### Task to complete
With the listing in front of you, retype it exactly.
○ ○ ○
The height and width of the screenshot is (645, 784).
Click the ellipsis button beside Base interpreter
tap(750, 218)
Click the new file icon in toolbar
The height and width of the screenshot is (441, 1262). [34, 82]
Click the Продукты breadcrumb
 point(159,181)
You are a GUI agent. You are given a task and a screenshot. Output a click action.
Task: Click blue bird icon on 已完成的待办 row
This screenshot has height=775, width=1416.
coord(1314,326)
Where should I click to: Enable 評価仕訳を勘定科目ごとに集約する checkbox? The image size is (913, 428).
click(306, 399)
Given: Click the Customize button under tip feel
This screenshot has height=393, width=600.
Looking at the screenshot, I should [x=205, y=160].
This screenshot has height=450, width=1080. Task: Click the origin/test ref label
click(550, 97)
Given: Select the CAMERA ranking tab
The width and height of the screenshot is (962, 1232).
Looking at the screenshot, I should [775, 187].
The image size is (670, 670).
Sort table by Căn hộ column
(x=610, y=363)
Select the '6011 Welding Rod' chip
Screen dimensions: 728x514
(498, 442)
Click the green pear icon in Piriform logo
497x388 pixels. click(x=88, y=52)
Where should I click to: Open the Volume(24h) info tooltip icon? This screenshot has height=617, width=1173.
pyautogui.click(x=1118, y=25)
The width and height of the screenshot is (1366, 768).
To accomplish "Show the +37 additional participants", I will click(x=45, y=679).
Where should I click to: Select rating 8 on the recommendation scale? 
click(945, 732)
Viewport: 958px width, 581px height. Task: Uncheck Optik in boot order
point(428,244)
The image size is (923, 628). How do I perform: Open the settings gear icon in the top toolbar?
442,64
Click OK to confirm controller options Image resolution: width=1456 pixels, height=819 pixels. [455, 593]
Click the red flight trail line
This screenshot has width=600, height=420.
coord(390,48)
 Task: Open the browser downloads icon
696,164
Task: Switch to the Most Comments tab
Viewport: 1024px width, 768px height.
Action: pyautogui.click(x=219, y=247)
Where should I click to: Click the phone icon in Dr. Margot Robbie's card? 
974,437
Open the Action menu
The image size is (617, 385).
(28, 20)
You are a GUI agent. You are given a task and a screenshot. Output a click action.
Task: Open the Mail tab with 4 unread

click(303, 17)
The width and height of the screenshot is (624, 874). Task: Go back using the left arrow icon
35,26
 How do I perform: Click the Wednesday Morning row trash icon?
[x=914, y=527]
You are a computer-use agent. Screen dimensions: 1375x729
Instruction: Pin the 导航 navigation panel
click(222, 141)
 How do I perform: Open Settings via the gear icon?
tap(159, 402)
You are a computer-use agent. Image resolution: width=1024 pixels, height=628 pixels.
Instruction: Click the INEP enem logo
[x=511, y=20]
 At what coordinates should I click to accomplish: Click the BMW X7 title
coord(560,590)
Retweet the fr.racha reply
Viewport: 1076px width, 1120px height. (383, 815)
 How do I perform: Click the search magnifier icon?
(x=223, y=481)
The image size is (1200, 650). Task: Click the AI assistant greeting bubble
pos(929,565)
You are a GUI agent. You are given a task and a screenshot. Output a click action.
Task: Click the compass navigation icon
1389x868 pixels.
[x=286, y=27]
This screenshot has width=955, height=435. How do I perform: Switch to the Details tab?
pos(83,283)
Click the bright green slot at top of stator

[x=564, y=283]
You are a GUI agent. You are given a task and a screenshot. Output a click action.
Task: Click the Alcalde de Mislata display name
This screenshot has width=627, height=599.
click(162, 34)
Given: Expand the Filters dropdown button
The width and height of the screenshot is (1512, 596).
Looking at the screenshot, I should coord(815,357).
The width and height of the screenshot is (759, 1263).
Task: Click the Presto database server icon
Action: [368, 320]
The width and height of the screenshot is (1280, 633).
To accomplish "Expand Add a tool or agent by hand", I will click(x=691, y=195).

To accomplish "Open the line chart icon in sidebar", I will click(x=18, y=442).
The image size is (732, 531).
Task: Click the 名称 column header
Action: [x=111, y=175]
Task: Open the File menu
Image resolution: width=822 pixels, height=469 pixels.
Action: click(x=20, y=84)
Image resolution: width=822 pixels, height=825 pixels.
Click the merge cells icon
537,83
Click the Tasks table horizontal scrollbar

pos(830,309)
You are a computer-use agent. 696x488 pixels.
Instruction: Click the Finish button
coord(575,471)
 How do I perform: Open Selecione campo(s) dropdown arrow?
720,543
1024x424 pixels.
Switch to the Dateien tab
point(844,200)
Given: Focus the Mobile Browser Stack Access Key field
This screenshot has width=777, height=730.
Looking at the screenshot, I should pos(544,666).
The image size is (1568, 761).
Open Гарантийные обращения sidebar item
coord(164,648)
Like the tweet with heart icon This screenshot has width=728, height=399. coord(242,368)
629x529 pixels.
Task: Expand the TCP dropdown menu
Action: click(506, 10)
○ ○ ○
### Solution to this task
The height and width of the screenshot is (645, 784).
Click the ellipsis button beside Base interpreter
tap(750, 218)
Click the new file icon in toolbar
The height and width of the screenshot is (441, 1262). [34, 82]
Click the Продукты breadcrumb
 point(159,181)
You are a GUI agent. You are given a task and a screenshot. Output a click action.
Task: Click blue bird icon on 已完成的待办 row
This screenshot has height=775, width=1416.
coord(1314,326)
Where should I click to: Enable 評価仕訳を勘定科目ごとに集約する checkbox? The image size is (913, 428).
click(306, 399)
Given: Click the Customize button under tip feel
This screenshot has height=393, width=600.
Looking at the screenshot, I should [x=205, y=160].
This screenshot has height=450, width=1080. Task: Click the origin/test ref label
click(550, 97)
Given: Select the CAMERA ranking tab
The width and height of the screenshot is (962, 1232).
Looking at the screenshot, I should [775, 187].
The image size is (670, 670).
Sort table by Căn hộ column
(x=610, y=363)
Select the '6011 Welding Rod' chip
Screen dimensions: 728x514
(498, 442)
Click the green pear icon in Piriform logo
497x388 pixels. click(x=88, y=52)
Where should I click to: Open the Volume(24h) info tooltip icon? This screenshot has height=617, width=1173.
pyautogui.click(x=1118, y=25)
The width and height of the screenshot is (1366, 768).
To accomplish "Show the +37 additional participants", I will click(x=45, y=679).
Where should I click to: Select rating 8 on the recommendation scale? 
click(945, 732)
Viewport: 958px width, 581px height. Task: Uncheck Optik in boot order
point(428,244)
The image size is (923, 628). How do I perform: Open the settings gear icon in the top toolbar?
442,64
Click OK to confirm controller options Image resolution: width=1456 pixels, height=819 pixels. [455, 593]
Click the red flight trail line
This screenshot has width=600, height=420.
coord(390,48)
 Task: Open the browser downloads icon
696,164
Task: Switch to the Most Comments tab
Viewport: 1024px width, 768px height.
Action: pyautogui.click(x=219, y=247)
Where should I click to: Click the phone icon in Dr. Margot Robbie's card? 
974,437
Open the Action menu
The image size is (617, 385).
(28, 20)
You are a GUI agent. You are given a task and a screenshot. Output a click action.
Task: Open the Mail tab with 4 unread

click(303, 17)
The width and height of the screenshot is (624, 874). Task: Go back using the left arrow icon
35,26
 How do I perform: Click the Wednesday Morning row trash icon?
[x=914, y=527]
You are a computer-use agent. Screen dimensions: 1375x729
Instruction: Pin the 导航 navigation panel
click(222, 141)
 How do I perform: Open Settings via the gear icon?
tap(159, 402)
You are a computer-use agent. Image resolution: width=1024 pixels, height=628 pixels.
Instruction: Click the INEP enem logo
[x=511, y=20]
 At what coordinates should I click to accomplish: Click the BMW X7 title
coord(560,590)
Retweet the fr.racha reply
Viewport: 1076px width, 1120px height. (383, 815)
 How do I perform: Click the search magnifier icon?
(x=223, y=481)
The image size is (1200, 650). Task: Click the AI assistant greeting bubble
pos(929,565)
You are a GUI agent. You are given a task and a screenshot. Output a click action.
Task: Click the compass navigation icon
1389x868 pixels.
[x=286, y=27]
This screenshot has width=955, height=435. How do I perform: Switch to the Details tab?
pos(83,283)
Click the bright green slot at top of stator

[x=564, y=283]
You are a GUI agent. You are given a task and a screenshot. Output a click action.
Task: Click the Alcalde de Mislata display name
This screenshot has width=627, height=599.
click(162, 34)
Given: Expand the Filters dropdown button
The width and height of the screenshot is (1512, 596).
Looking at the screenshot, I should coord(815,357).
The width and height of the screenshot is (759, 1263).
Task: Click the Presto database server icon
Action: [368, 320]
The width and height of the screenshot is (1280, 633).
To accomplish "Expand Add a tool or agent by hand", I will click(x=691, y=195).

To accomplish "Open the line chart icon in sidebar", I will click(x=18, y=442).
The image size is (732, 531).
Task: Click the 名称 column header
Action: [x=111, y=175]
Task: Open the File menu
Image resolution: width=822 pixels, height=469 pixels.
Action: click(x=20, y=84)
Image resolution: width=822 pixels, height=825 pixels.
Click the merge cells icon
537,83
Click the Tasks table horizontal scrollbar

pos(830,309)
You are a computer-use agent. 696x488 pixels.
Instruction: Click the Finish button
coord(575,471)
 How do I perform: Open Selecione campo(s) dropdown arrow?
720,543
1024x424 pixels.
Switch to the Dateien tab
point(844,200)
Given: Focus the Mobile Browser Stack Access Key field
This screenshot has width=777, height=730.
Looking at the screenshot, I should pos(544,666).
The image size is (1568, 761).
Open Гарантийные обращения sidebar item
coord(164,648)
Like the tweet with heart icon This screenshot has width=728, height=399. coord(242,368)
629x529 pixels.
Task: Expand the TCP dropdown menu
Action: click(506, 10)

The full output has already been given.